[SET TASK]
Present the lines of the records between the line containing "You are a computer-use agent. The image" and the line containing "Hide ボディ1 using", inclusive, as a numbered list. Omit any blank lines.

Records from a data collection
-- BEGIN --
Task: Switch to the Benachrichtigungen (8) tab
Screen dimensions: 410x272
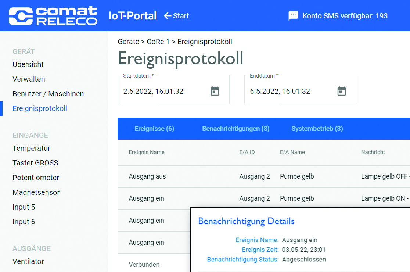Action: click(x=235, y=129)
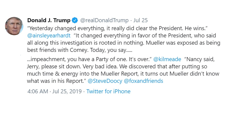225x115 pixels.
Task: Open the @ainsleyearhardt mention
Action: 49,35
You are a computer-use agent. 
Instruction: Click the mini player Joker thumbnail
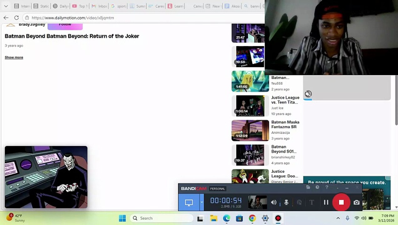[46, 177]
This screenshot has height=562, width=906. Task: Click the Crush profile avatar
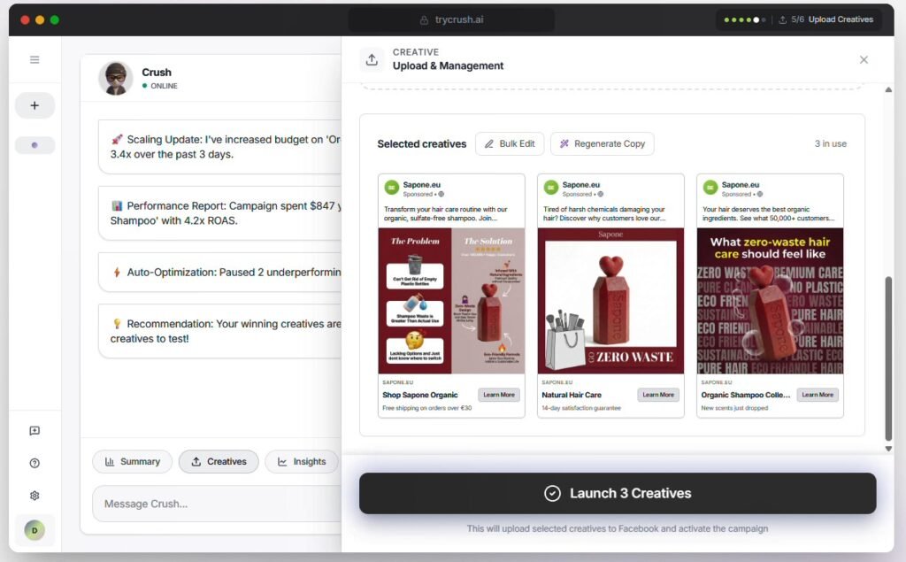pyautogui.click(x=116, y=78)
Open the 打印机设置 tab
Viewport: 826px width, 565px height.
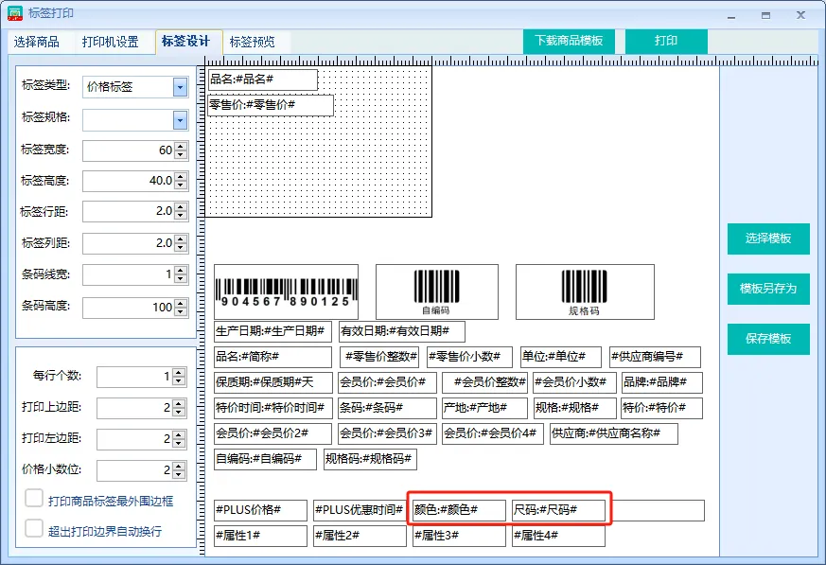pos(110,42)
-- END --
-- BEGIN --
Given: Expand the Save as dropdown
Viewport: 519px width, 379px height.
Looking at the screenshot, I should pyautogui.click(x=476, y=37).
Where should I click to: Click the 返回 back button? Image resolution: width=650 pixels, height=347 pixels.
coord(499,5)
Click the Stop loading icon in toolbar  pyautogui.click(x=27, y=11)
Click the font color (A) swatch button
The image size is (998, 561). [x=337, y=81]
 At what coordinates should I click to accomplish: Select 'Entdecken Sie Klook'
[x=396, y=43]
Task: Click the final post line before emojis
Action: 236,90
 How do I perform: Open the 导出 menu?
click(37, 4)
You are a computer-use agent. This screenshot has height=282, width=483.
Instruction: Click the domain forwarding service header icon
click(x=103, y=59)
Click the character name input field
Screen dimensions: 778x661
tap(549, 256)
-- END --
-- BEGIN --
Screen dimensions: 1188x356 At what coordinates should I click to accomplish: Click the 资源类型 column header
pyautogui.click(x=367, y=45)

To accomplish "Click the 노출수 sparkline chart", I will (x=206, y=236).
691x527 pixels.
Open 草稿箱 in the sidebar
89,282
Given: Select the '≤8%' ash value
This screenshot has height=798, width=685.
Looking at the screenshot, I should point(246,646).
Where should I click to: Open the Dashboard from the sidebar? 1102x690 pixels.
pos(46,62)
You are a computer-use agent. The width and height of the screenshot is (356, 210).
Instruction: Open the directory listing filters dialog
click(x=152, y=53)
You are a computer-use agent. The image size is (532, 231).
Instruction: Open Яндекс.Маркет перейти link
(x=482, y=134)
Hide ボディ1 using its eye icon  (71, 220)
-- END --
[SOLVED PROBLEM]
1. You are a computer-use agent. The image size is (532, 231).
2. Instruction: Open Яндекс.Маркет перейти link
3. (x=482, y=134)
4. Hide ボディ1 using its eye icon  (71, 220)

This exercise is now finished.